Brief ▸ Check each line of the data for "hand", and copy the ones that have it.

(Collected data)
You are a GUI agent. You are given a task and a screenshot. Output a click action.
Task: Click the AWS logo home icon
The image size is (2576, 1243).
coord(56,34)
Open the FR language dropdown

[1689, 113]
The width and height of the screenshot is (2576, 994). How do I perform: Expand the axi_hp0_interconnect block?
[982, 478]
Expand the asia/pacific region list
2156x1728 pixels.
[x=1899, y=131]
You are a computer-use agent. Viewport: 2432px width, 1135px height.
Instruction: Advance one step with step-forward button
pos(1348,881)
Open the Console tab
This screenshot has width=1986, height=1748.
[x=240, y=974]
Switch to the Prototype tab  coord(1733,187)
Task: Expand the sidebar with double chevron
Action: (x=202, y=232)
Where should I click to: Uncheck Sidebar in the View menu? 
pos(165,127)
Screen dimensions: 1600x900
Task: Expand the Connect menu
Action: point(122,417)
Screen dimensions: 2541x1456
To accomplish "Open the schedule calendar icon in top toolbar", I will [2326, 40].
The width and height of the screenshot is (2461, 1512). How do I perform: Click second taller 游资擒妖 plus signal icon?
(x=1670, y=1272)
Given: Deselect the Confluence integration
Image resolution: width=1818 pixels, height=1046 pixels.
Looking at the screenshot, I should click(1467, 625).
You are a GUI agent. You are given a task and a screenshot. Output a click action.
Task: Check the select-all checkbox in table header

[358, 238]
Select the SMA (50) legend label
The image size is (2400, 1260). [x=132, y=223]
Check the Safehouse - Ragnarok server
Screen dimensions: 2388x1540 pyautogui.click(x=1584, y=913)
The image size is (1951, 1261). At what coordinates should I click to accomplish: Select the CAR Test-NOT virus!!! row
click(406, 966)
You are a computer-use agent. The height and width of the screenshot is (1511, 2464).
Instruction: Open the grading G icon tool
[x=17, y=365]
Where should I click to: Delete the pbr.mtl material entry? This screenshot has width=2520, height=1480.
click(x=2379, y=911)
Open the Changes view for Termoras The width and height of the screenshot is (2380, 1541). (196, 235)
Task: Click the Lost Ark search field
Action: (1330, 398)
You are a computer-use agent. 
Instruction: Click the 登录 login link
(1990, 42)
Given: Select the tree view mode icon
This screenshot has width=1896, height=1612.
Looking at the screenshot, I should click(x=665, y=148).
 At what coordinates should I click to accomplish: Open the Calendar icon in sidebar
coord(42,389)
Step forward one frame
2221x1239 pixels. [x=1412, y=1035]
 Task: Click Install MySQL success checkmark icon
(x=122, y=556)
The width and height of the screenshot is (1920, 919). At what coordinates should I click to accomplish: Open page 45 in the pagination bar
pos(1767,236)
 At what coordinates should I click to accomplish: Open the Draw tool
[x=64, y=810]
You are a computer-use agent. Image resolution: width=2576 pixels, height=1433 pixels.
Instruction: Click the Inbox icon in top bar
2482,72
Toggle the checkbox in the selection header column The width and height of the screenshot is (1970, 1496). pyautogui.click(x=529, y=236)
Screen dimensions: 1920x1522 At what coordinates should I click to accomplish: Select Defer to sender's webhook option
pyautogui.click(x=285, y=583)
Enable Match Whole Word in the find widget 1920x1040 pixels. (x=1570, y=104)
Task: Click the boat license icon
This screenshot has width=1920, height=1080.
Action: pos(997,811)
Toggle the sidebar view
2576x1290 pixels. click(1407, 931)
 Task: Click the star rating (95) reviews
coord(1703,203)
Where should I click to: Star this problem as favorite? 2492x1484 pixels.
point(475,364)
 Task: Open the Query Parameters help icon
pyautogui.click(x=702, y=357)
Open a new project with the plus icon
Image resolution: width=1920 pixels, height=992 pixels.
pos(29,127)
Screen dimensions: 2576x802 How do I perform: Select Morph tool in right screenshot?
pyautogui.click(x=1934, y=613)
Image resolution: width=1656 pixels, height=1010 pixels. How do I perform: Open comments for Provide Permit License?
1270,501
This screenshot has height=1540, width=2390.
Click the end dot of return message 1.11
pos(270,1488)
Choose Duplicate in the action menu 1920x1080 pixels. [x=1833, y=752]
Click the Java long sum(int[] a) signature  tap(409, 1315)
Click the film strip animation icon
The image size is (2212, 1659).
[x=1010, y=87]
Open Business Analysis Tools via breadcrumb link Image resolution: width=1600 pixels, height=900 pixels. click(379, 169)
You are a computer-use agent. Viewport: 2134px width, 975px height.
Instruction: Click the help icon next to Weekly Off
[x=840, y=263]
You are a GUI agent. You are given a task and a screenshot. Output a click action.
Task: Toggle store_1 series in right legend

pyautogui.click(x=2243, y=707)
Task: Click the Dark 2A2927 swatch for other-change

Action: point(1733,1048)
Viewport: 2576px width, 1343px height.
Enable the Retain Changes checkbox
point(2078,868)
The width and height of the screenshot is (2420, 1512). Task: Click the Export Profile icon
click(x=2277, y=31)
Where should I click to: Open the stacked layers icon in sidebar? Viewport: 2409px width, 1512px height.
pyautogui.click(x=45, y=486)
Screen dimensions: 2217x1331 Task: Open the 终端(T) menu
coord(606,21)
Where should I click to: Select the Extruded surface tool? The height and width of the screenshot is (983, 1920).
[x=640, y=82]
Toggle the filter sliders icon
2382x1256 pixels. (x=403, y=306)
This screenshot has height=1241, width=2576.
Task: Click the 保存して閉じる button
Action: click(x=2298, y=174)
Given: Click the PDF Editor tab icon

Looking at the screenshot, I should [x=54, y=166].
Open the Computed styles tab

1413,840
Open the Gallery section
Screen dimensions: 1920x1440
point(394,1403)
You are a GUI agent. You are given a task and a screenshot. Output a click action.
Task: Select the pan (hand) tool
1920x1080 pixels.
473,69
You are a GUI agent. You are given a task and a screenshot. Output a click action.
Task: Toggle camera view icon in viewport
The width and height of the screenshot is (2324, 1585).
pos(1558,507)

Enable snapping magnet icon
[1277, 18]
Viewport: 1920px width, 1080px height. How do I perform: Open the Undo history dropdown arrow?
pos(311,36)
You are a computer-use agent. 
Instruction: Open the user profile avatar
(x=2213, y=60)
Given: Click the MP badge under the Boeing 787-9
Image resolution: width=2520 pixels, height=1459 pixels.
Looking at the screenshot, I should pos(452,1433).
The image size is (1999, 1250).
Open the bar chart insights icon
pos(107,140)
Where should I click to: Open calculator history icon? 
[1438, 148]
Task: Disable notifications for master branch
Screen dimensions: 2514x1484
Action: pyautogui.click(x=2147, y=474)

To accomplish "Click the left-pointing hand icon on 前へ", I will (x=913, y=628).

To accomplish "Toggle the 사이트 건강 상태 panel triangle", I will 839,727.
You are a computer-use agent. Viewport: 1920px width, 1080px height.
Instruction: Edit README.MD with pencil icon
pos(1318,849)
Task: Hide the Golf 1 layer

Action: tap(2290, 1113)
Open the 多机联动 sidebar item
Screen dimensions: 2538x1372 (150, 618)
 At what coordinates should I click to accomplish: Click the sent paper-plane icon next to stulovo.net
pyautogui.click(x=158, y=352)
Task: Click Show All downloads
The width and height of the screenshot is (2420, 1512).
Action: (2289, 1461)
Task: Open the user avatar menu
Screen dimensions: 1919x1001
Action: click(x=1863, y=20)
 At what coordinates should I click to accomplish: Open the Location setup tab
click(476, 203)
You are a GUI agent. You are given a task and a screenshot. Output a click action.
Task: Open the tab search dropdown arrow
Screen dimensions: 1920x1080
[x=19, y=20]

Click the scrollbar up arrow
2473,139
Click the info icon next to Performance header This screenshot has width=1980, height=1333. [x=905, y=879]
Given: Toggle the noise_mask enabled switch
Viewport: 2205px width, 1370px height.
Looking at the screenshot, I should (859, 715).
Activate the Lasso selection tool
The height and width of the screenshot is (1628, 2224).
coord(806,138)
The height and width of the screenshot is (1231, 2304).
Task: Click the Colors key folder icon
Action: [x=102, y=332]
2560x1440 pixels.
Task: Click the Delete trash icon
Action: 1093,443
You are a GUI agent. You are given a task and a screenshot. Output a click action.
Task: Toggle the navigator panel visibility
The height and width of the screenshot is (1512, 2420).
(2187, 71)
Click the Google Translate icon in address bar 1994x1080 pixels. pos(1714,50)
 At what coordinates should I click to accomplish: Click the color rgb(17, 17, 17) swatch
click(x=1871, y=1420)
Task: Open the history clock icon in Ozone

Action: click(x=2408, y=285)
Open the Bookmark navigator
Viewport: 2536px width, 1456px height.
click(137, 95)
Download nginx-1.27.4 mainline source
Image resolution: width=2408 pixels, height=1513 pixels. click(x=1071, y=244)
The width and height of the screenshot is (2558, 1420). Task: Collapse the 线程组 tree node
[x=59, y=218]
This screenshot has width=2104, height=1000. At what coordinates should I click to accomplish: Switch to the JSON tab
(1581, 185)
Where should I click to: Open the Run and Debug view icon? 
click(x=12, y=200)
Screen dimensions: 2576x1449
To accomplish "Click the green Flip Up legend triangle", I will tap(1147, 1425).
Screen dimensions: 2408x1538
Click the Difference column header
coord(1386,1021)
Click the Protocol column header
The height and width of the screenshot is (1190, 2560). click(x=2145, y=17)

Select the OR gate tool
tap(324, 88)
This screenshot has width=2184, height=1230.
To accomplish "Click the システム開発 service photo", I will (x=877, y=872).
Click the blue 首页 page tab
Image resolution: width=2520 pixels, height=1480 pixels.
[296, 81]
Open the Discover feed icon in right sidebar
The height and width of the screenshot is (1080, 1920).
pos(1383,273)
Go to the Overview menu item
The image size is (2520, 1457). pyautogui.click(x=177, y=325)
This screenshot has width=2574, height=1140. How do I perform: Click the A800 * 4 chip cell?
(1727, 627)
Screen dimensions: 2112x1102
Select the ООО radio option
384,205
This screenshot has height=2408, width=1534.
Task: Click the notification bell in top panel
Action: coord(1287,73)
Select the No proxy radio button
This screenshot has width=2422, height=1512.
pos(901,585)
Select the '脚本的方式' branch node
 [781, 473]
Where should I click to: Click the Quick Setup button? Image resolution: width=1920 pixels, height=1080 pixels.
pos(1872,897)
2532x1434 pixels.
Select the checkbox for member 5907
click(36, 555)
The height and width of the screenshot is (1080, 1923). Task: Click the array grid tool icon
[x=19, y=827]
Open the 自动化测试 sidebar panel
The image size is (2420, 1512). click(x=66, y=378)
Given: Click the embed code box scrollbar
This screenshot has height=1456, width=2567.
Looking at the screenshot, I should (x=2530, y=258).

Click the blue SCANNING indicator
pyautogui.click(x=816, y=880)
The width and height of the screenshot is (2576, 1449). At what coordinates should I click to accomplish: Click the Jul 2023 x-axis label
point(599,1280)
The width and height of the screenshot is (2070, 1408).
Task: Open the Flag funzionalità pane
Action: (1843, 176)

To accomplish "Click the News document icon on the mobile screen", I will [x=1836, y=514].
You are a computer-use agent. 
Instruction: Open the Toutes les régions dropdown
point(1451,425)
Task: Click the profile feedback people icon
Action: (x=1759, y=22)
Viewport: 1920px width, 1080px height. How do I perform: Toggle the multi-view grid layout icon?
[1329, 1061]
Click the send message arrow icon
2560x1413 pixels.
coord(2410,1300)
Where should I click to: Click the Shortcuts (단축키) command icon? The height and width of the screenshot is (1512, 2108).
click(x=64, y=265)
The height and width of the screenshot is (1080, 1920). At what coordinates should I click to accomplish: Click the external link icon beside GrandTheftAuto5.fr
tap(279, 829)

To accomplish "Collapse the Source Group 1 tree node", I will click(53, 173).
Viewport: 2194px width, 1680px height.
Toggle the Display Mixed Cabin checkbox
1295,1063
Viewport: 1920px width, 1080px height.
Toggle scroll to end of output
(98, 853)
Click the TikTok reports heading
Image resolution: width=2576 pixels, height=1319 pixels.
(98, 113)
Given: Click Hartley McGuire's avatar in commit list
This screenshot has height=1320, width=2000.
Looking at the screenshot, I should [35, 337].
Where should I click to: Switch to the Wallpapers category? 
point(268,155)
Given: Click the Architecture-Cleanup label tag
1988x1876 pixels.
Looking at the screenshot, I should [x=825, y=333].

Answer space ▸
Task: Select the pan (hand) tool
To accomplish "Click the left-pointing hand icon on 前へ", I will (x=913, y=628).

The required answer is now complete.